■ Given text
-=-=-=-=-

Re: Misuse of XML namespaces; call for help in marshalling arguments

Discussion in 'XML' started by Peter Flynn, Aug 6, 2004.

  1. Peter Flynn

    Peter Flynn Guest

    Simon North wrote:

    > I feel a bit like a traitor for posting an XML question here, but no-one
    > in comp.text.xml seems to be bothered by my concerns, and this group is
    > a more likely place for markup purists ... so, with excuses, the following


    I haven't seen your post in c.t.x. But c.t.s is probably inhabited by no
    greater percentage of purists than c.t.x -- just that they are probably
    more knowledgeable and experienced by virtue of having done this stuff for
    longer.

    WARNING: crossposted to c.t.x. Followups set to c.t.x

    > I am documenting C++ classes. We have created an authoring environment and
    > the developers write the text themselves.
    >
    > I edit and output the XML instances. I've created my own code (DTD,
    > schema, XSLT stylesheet and CSS stylesheet) and then I pump it into
    > RoboHelp. Works pretty well. So far, so good.
    >
    > However, IMNSHO, the XML instances are awful. The developer responsible
    > has used namespace prefixes as if they were a cute part of the element
    > name syntax. An abbreviation of the parent element name becomes the
    > namespace prefix for its children. The instances therefore look something
    > like this:
    >
    > <IT:IT xmlns:IAE="IAE" xmlns:IAEA="IAEA" xmlns:IAER="IAER" xmlns:IME="IME"
    > xmlns:IMEPV="IMEPV" xmlns:IT="IT">
    > <IT:N> ... </IT:N>
    > ...
    > <IT:IME>
    > <IME:IME>
    > <IME:Name>...</IME:Name>
    > ...

-=-=-=-=-

■ Data
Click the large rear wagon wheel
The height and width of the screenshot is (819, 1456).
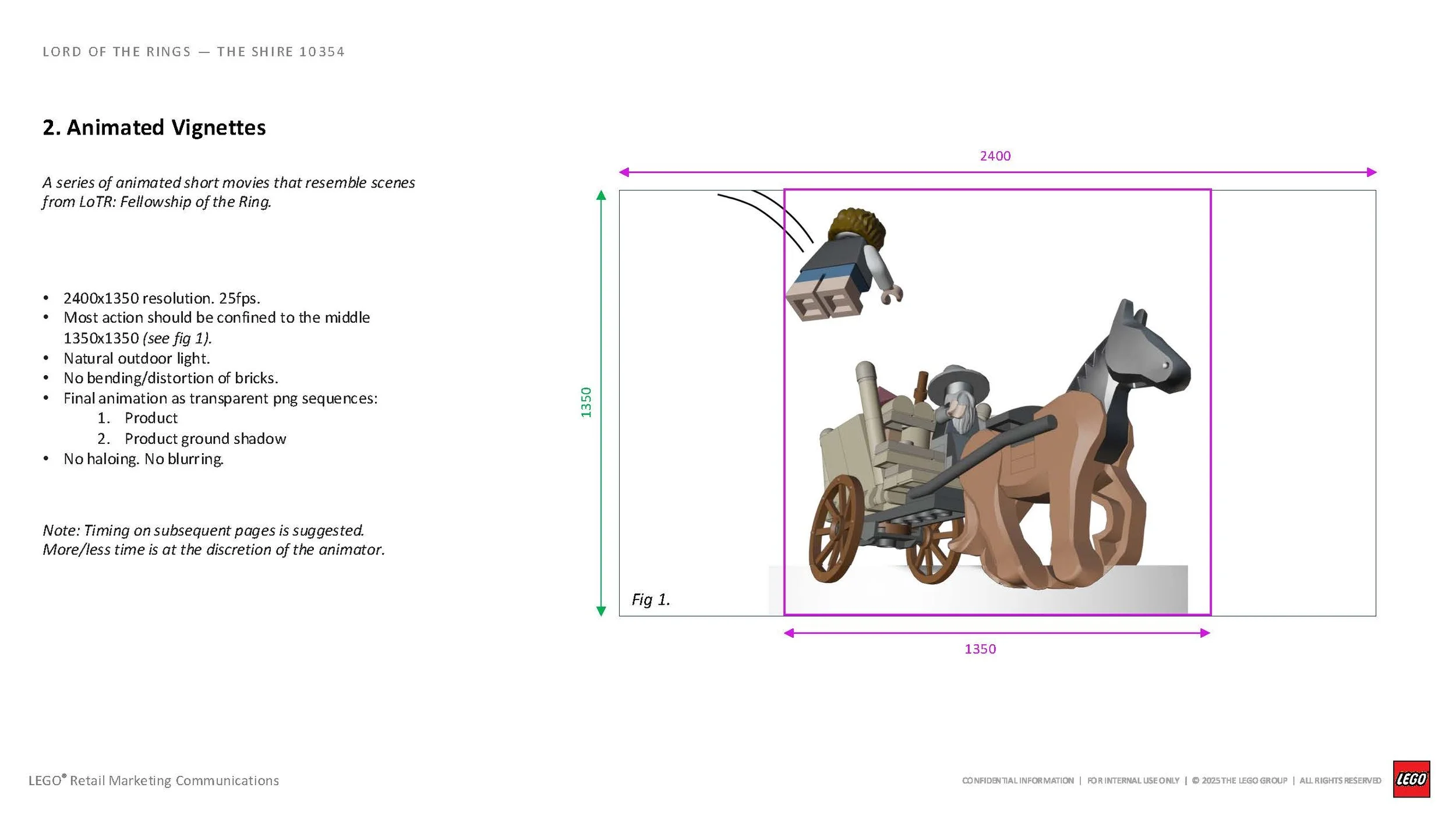point(836,528)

-=-=-=-=-

■ Request 1
Extract a passage from the forum thread word for word: start at the words "WARNING: crossposted to" and stop after the words "the text themselves.".
■ Request 2
Answer these questions using the forum thread:
(a) In which newsgroup did Simon North say no one seemed bothered by his concerns?
(b) What kind of classes is Simon North documenting?
(c) Into what program does he pump his output?
The listing comes from a separate source and is unrelated to the forum thread.

■ Reply 1
WARNING: crossposted to c.t.x. Followups set to c.t.x

    > I am documenting C++ classes. We have created an authoring environment and
    > the developers write the text themselves.

■ Reply 2
(a) comp.text.xml
(b) C++ classes
(c) RoboHelp